Kerala Chief Minister E K Nayanar has warned traders in the state against turning their five-month-old stand-off with Hindustan Lever Ltd (HLL) into a law-and-order problem and said the government will not remain a mute witness.
The government will not remain a mute witness if the traders took law into their hands by forcibly preventing any shopowner from selling the companys products, he said in his weekly column in the Communist Party of India (Marxist) daily Deshabimani. The government is not against the traders agitating to secure higher sales commission from any multinational. But, it is difficult to understand how such an agitation could be turned against the government, Nayanar said referring to the boycott of HLL products by shopowners under the Kerala Vyapari Vyavasayi Ekopana Samiti (KVVES), an apex traders association.
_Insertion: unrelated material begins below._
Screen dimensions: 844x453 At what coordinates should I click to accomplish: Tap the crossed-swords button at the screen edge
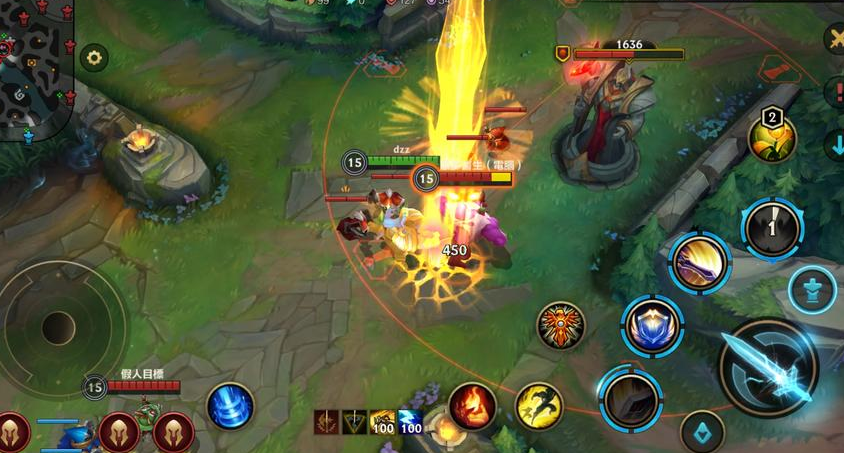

Stating that the ruling Left Democratic Front (LDF) would stand by traders in their struggle against multinationals if it was based on ideology or for upholding the interests of the country, the Chief Minister said the samitis anti-HLL movement was not based on such ideology or policies.
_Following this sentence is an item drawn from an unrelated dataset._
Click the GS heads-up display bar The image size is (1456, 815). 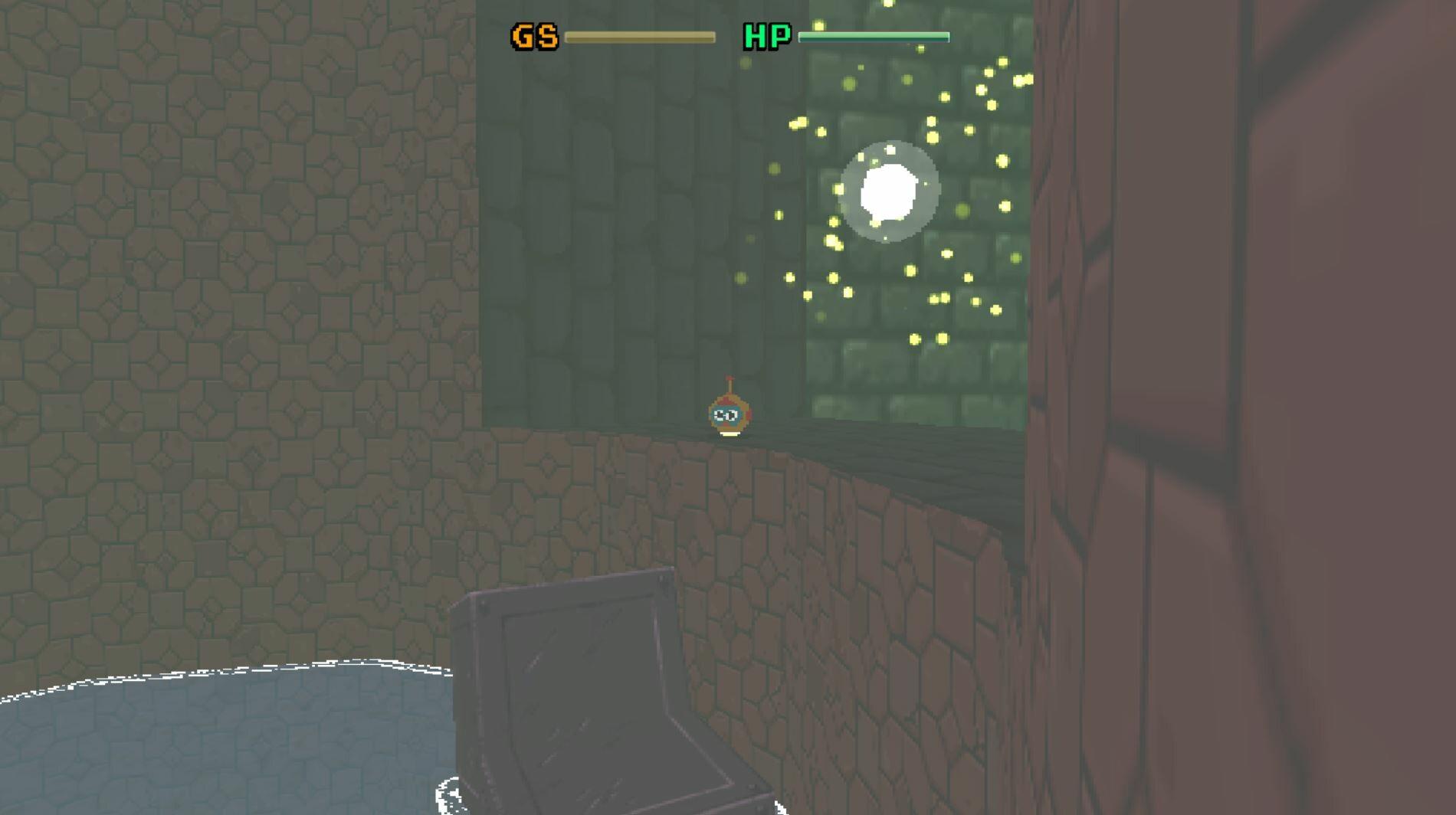tap(640, 34)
Defending the sale of HLL products in state-owned Maveli and co-operative Neeti stores, Nayanar said these stores had been selling these articles at subsidised prices well before the traders launched their boycott. The samiti had accused the government of promoting the HLL by selling its products in the state-owned stores in a bid to scuttle their ideological and patriotic agitation.
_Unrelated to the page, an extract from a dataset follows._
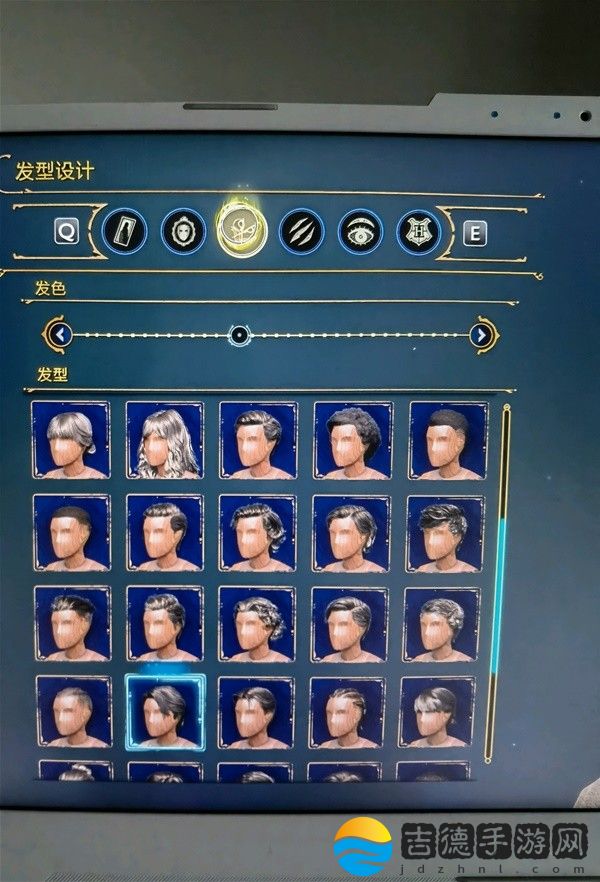This screenshot has height=882, width=600.
Task: Click the right arrow of hair color slider
Action: tap(482, 335)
Recalling the steps that were taken to settle the dispute through negotiations, he said that during talks held by him, HLL had offered to raise the commission for a three-month period. The company had expressed its willingness for reaching a permanent settlement within the next three months after examining the issues.
The conciliation efforts failed due to adamant attitude of some leaders of the samiti, Nayanar said.
The samiti, which observed a one-day statewide closure of shops on September 27, had been maintaining that their agitation was not merely for higher retailers commission and it was against a multinational company which had been cornering huge profits by controlling the domestic market.